View from Dublin: Hammond’s digital sales tax might be a problem
Forget Brexit for a moment. The British have inadvertently caused further problems for the Irish government and its love affair with large global tech companies.
In his Budget, British Chan- cellor of the Exchequer Phillip Hammond, introduced a digital sales tax of 2% on tech company revenues in the British market.
This is similar to the 3% digital levy proposed by the EU on certain revenues such as online advertising. The EU plan is strongly backed by France and the number of countries supporting it is growing.
Up to now our Finance Minister Paschal Donohoe has resisted the introduction of the EU measure. Ireland’s quibble has been that it would be better to resolve issues around how much tax tech companies pay, through a wider global or OECD initiative.

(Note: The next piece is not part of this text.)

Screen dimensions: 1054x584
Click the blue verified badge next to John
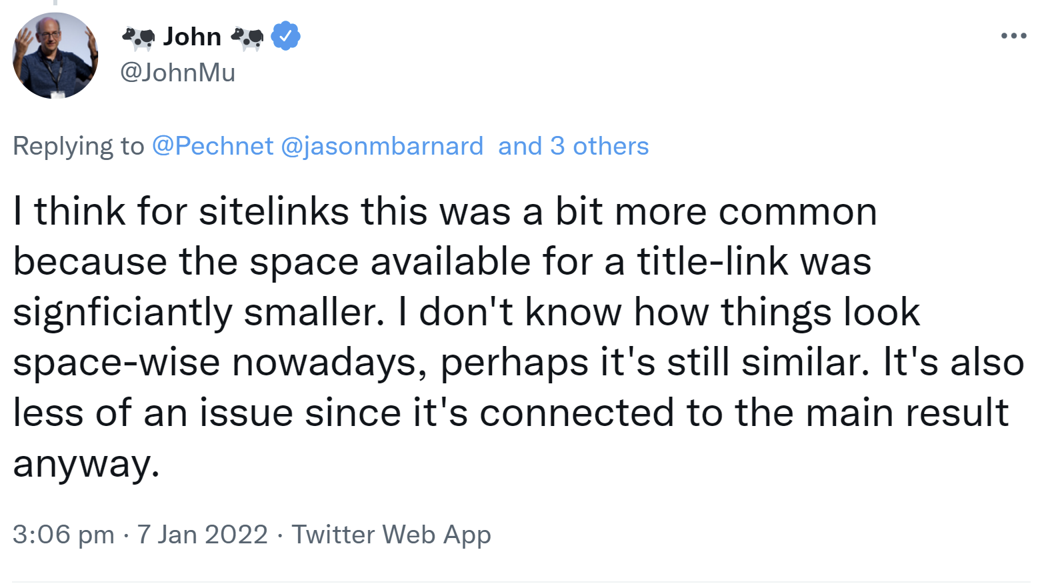point(287,37)
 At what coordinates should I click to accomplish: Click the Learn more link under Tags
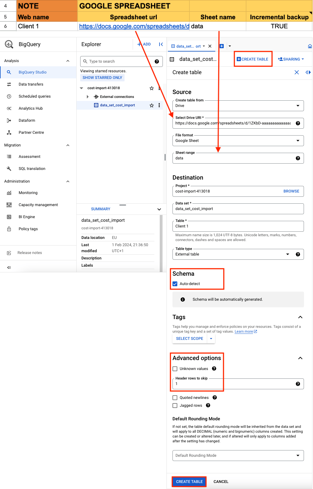point(244,332)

A 3% EU levy would simply drive these companies to somewhere like, well the UK, after Brexit. Hammond has now sunk a hole in that argument and it is becoming more difficult for the Irish government to put up resistance.
Our allies in opposing the measure are getting fewer with reports suggesting our position is now only shared by Sweden, Denmark and Estonia.
Throw in the unwavering support from our EU colleagues on Brexit (so far at least) and Donohoe may appear isolated and even ungrateful in saying no to the tax when he sits down next week with his EU counterparts in Brussels.
The measure would hit Irish corporate tax take by a modest enough €160m a year.
But the Government is con- cerned this could be just the start and it could raise doubts in the minds of decision-makers in these tech giants about what else might be coming.
If Donohoe is under pressure from other EU finance ministers on the issue, just imagine the pressure from tech companies themselves, who will want Ireland to oppose it and ensure it is not an Eu-wide initiative.
In truth, other countries could just go ahead themselves and arrange something similar, so we don’t have a full veto.
The French are leading the charge on this and it would be a big win for them, further cementing the influence of French president Emmanuel Macron at the EU table.
Donohoe could point to global competition for tech investment and how it could go outside the EU. This won’t be convincing.
He could also point to how countries like France are playing the tax card themselves to win post-brexit jobs from London.
France and Italy are offering the best deals on personal taxation for London bankers to move there. France is offering income tax breaks of up to 50% of salary for British bankers who move.
They will also exclude foreign assets and properties from their wealth tax.
A London banker earning an annual salary of €1m could increase his take-home pay from €542,000 in London to €732,000 in Paris if he moved. The figure for Dublin is €672,000.
When it comes to tech giants and tax, the jig is up on this one. This isn’t about how much tax these companies pay in Ireland.
It is about how Ireland has facilitated them in making sure they pay relatively little tax anywhere. It isn’t just about different countries competing to win FDI.
It is about allowing those companies to pay less somewhere else and less than their fair share.
The best we can hope for is that Donohoe at least secures something else in return. Maybe an extra couple of billion for the national rural broadband plan? After all, that is how the EU works.